Juan José Borrelli (born 8 November 1970 in San Isidro, Buenos Aires) is an Argentine former footballer, who played as a midfielder, and one of the most known Argentine footballers that played in Greece (along with Juan Ramón Rocha).

Career 
Borrelli began his career in the late 1980s in River Plate.

Soon, Greek champions Panathinaikos FC brought him (1991) as the new leader of the team. Although during the first two seasons in the team, Borrelli couldn't show his great potential, mainly because he was homesick, but soon he was transformed into leader in the field and helped Panathinaikos FC to win 1994/1995 double.

His contribution was even greater in 1995/1996 season when he scored 15 goals in the championship and 4 in Champions League leading his team to win the double and reach the UEFA Champions League semifinals and the Argentina national team head coach, Daniel Passarella invited him to wear his country's shirt. He was much-beloved by Panathinaikos fans who nicknamed him "Jota Jota".

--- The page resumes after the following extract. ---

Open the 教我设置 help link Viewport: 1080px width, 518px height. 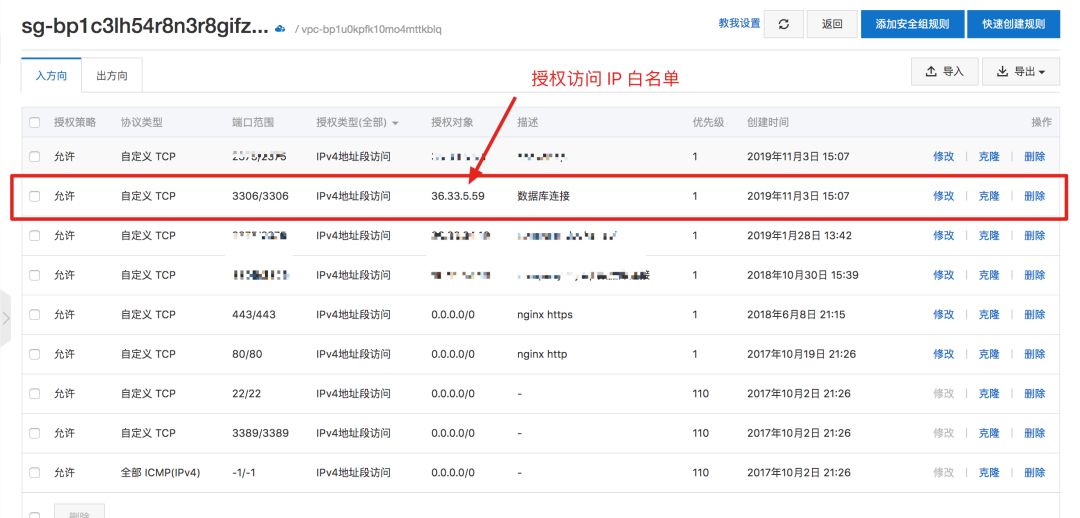pos(739,24)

As a result, his performances attracted scouters from many European teams and in 1997 he was sold to Spanish team Real Oviedo. In the end of the season he returned to Argentina River Plate and San Lorenzo. In 2000/2001 season played for the Argentine side Tigre FC. The following season Borrelli played for a team in Uruguay called Deportivo Maldonado and in the winter returned to Greece for Akratitos.

During the summer, Juan Jose Borrelli announced his retirement.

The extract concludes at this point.